- SOURCE PASSAGE
################
Better monitoring of Fatman's condition

Open iszulcdeepsense opened this issue 3 years ago • 1 comments

Let's improve the way of reporting current Fatman's status on Dashboard by extending it with information such as:

memory usage status - eg. warning when you're running out of memory.
how many times the container has been crashed / restarted / OOM-killed.

This will give a better insight about what's happening with the workload.

Some deployers other than Kubernetes won't have access to these extra data. Therefore it should be achieved in a general way, taking advantage of plugins system. The plugin should just report status (Green, Yellow or Red) with an explanation field, describing the reason of malfunction.

Nov 04 '22 15:11 iszulcdeepsense

Good scope. I suspect it'll be a bit finicky to design right, because we can't predict what kind of deployment targets will be implemented. So maybe a common framework is the way to do it?

Agree on the red/yellow/green. Maybe to begin with only red and green, since yellow becomes a matter of definition and can be subjective?

Maybe it's something like this:

RT supports displaying the fatman status
The job type is responsible for giving RT the functionality to know whether a given fatman is red or green. So for example, if we deployed a k8s fatman, then the k8s job type plugin has a method e.g. check_fatman_status(fatman_id) which RT can execute, and it maybe returns red/green along with a hint?

This way it's RT that has the responsibility and the job type plugin which has the implementation.

Nov 07 '22 05:11 JosefAssadERST
################
- EXCERPTED RECORDS
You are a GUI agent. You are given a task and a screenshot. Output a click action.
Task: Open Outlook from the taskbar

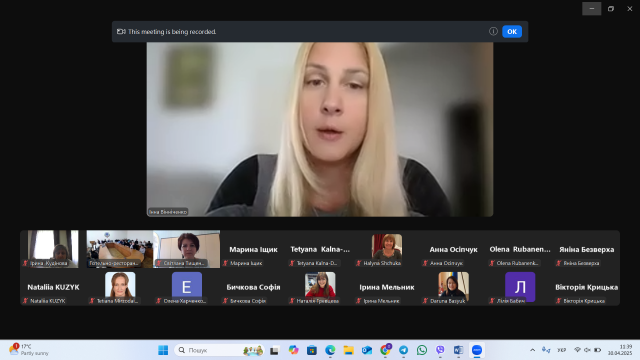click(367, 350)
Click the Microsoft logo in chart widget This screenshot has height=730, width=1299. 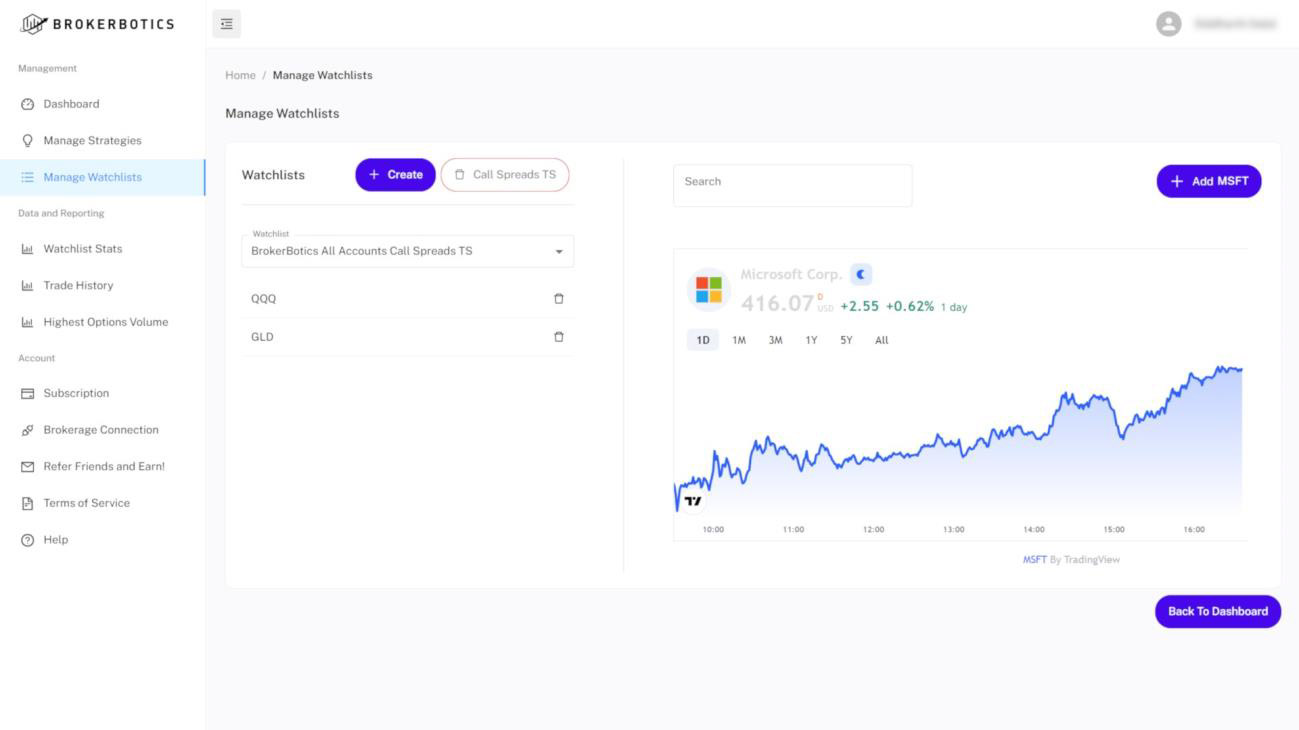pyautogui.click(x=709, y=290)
################
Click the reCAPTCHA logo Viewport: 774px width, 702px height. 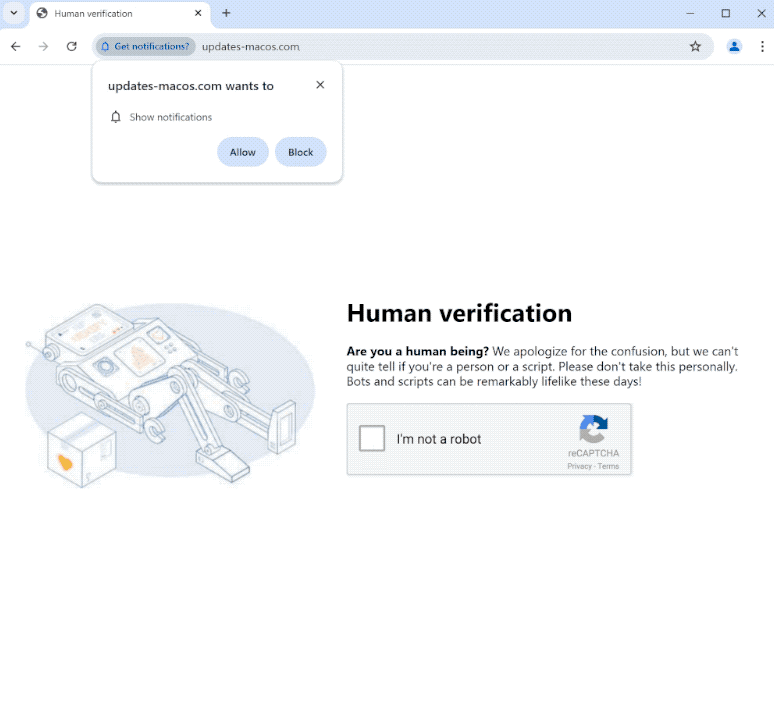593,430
################
- TASK OBJECTIVE
In the issue thread on monitoring Fatman's condition, what name does the second commenter give as an example for the method that the k8s job type plugin would provide to RT?

- EXERCISE SOLUTION
check_fatman_status(fatman_id)